I want to set out 10 questions that I think the independent review should answer. Other Members may have other questions, of course, but I consider these 10 to be important, and putting them on the record will serve to give some terms of reference from the House for the independent reviewer.
First, we need to know the precise figures. It is not good enough for us to be told that the Department has issued between 221,000 and 259,000 sanctions. We need to know precisely how many have been imposed. We also need to know what exactly they are for. Is it that people are failing to turn up to appointments, or that they are failing to do the work-related activity they are required to do? We need to be given some clear categories of the grounds for sanction, and then to be told how many of the sanctions imposed fall into each of those categories. How tough are those sanctions? How many maximum three-year sanctions for the basic element of jobseeker’s allowance have been imposed so far? In the recent debate on JSA regulations, a colleague rightly reaffirmed our opposition to the three-year sanction introduced by the Government. It would be useful to know how many people have so far been denied benefit for a full three years, which the Government’s legislative change now makes possible.
Secondly, we need to know how many people on whom the sanctions are imposed request reconsiderations —the kind of people who, as the hon. Member for Beckenham suggests, might go along to the jobcentre and ask what the sanction arises from. How many people have asked for reconsideration, and when it has been refused, how many subsequently appealed? What are the outcomes when reconsiderations are requested and appeals made?
Thirdly, we need the independent reviewer’s opinion on whether the reconsideration and appeal process is working correctly and properly. When people have a sanction imposed on them, do they know that they can apply for reconsideration and, if they are not happy with the outcome, submit an appeal? Is that whole process working correctly?

## Data rows
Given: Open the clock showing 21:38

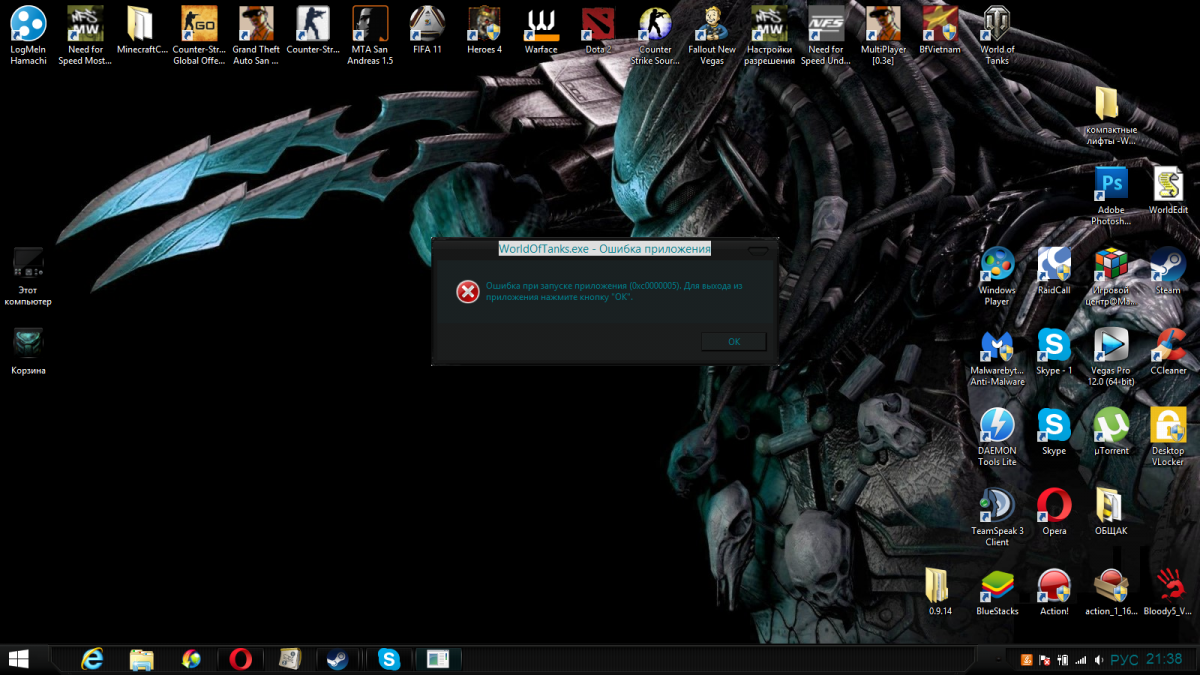Looking at the screenshot, I should (x=1163, y=659).
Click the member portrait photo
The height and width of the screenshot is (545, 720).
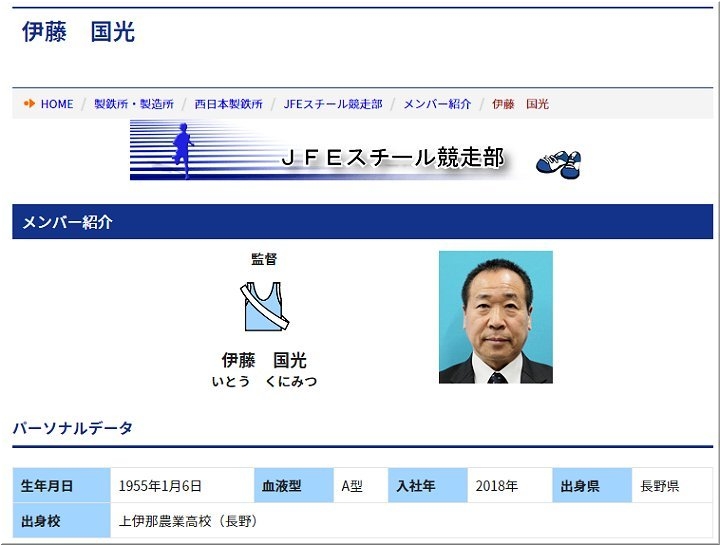[x=495, y=317]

## Stated exercise 1
Retype the debate extract on benefit sanctions in full, word for word.
## Stated exercise 2
Convert the two rows that follow the debate extract on benefit sanctions into a two-column CSV with the headers request and answer. Use one line per row, wrap each field in quotes, and replace line breaks with spaces. Omit the pictures.

## Solution 1
I want to set out 10 questions that I think the independent review should answer. Other Members may have other questions, of course, but I consider these 10 to be important, and putting them on the record will serve to give some terms of reference from the House for the independent reviewer.
First, we need to know the precise figures. It is not good enough for us to be told that the Department has issued between 221,000 and 259,000 sanctions. We need to know precisely how many have been imposed. We also need to know what exactly they are for. Is it that people are failing to turn up to appointments, or that they are failing to do the work-related activity they are required to do? We need to be given some clear categories of the grounds for sanction, and then to be told how many of the sanctions imposed fall into each of those categories. How tough are those sanctions? How many maximum three-year sanctions for the basic element of jobseeker’s allowance have been imposed so far? In the recent debate on JSA regulations, a colleague rightly reaffirmed our opposition to the three-year sanction introduced by the Government. It would be useful to know how many people have so far been denied benefit for a full three years, which the Government’s legislative change now makes possible.
Secondly, we need to know how many people on whom the sanctions are imposed request reconsiderations —the kind of people who, as the hon. Member for Beckenham suggests, might go along to the jobcentre and ask what the sanction arises from. How many people have asked for reconsideration, and when it has been refused, how many subsequently appealed? What are the outcomes when reconsiderations are requested and appeals made?
Thirdly, we need the independent reviewer’s opinion on whether the reconsideration and appeal process is working correctly and properly. When people have a sanction imposed on them, do they know that they can apply for reconsideration and, if they are not happy with the outcome, submit an appeal? Is that whole process working correctly?

## Solution 2
request,answer
"Given: Open the clock showing 21:38","Looking at the screenshot, I should (x=1163, y=659)."
"Click the member portrait photo The height and width of the screenshot is (545, 720).","[x=495, y=317]"